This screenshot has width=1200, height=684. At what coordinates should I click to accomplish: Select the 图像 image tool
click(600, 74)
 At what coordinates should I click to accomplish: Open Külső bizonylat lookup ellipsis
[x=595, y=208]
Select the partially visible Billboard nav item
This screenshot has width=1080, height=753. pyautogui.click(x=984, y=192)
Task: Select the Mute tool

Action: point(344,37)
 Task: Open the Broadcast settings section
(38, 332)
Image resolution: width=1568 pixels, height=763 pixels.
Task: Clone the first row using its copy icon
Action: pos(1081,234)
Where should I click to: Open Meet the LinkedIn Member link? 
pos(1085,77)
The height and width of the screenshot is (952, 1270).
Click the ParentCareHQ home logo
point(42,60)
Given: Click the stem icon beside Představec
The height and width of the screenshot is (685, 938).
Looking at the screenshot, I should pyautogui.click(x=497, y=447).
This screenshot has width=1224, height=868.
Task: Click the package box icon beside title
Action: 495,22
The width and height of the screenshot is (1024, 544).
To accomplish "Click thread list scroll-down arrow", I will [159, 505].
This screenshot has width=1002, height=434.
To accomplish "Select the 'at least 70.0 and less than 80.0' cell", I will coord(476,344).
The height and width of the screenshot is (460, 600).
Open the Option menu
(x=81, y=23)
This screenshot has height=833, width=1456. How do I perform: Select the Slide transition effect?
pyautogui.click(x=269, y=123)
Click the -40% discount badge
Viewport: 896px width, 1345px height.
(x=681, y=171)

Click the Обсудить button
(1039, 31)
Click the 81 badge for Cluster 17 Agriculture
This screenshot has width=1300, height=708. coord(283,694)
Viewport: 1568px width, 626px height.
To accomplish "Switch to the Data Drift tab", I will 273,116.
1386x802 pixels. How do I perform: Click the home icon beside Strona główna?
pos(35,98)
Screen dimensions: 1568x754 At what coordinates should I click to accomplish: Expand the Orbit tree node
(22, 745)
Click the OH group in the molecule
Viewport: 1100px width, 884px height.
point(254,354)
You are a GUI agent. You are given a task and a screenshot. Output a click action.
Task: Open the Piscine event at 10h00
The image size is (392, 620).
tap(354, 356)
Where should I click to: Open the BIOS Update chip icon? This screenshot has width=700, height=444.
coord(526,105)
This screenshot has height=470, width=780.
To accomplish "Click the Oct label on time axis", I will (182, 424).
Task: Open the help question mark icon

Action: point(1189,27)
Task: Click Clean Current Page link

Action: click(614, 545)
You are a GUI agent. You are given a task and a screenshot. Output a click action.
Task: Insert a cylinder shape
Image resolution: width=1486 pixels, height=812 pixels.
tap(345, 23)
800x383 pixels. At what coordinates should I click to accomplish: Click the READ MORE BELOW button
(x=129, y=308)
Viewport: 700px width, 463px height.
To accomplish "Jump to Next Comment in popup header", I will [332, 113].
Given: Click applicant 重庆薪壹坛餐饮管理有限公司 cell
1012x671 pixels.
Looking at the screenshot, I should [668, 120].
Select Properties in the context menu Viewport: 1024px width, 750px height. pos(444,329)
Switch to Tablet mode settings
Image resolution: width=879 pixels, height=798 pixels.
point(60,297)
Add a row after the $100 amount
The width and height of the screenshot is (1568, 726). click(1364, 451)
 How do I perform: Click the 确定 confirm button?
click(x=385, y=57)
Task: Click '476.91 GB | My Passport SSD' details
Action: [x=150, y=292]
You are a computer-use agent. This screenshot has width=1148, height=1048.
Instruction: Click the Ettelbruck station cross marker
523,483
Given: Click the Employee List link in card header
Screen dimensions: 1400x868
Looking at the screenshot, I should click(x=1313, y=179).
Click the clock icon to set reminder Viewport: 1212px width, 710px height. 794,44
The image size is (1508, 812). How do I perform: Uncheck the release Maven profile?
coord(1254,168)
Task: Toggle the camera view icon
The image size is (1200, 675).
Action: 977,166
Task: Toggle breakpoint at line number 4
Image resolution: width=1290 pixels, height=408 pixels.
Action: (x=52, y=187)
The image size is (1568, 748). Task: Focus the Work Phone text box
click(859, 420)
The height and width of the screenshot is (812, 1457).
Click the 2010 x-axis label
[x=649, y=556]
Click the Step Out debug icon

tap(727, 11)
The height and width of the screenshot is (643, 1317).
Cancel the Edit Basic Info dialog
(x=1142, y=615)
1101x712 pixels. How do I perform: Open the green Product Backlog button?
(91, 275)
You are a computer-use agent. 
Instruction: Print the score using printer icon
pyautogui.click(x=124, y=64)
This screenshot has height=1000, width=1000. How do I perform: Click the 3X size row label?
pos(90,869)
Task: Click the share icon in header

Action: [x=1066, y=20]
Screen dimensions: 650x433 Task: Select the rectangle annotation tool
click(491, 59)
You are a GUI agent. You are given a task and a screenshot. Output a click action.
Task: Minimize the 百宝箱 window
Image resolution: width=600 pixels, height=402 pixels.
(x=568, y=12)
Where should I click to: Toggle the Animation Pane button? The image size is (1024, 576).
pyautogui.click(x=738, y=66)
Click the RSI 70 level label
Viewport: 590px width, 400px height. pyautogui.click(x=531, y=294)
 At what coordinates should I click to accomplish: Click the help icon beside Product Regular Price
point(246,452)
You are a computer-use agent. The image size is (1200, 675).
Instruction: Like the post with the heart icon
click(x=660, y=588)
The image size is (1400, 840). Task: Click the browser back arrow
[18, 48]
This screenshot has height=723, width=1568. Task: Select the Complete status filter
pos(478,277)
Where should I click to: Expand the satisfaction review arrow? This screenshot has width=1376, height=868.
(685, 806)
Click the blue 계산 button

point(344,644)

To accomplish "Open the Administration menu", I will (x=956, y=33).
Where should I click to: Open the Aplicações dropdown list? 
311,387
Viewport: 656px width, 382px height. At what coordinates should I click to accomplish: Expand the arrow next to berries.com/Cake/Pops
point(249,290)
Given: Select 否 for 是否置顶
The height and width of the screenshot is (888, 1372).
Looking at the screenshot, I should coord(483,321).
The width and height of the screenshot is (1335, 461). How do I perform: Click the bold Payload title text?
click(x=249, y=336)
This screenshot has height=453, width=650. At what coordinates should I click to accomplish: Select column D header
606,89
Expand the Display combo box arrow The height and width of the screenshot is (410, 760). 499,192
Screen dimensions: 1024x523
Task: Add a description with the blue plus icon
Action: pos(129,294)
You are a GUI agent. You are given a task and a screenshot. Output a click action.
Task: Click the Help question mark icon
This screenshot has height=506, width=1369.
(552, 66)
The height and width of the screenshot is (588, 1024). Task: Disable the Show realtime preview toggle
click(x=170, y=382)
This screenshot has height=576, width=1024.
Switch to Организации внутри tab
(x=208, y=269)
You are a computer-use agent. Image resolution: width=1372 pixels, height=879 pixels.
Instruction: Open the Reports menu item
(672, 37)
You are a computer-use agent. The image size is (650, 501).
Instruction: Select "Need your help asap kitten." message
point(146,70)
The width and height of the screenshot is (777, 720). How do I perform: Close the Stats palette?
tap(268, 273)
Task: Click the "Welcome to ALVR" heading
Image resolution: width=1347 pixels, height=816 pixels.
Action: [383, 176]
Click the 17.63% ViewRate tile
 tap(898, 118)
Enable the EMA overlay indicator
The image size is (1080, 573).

_Written instruction_
Please rewrite everything from the start of the records down to the line containing "[x=595, y=208]", replacing "ellipsis" with "button" and changing nothing else.

_Output_
This screenshot has width=1200, height=684. At what coordinates should I click to accomplish: Select the 图像 image tool
click(600, 74)
 At what coordinates should I click to accomplish: Open Külső bizonylat lookup button
[x=595, y=208]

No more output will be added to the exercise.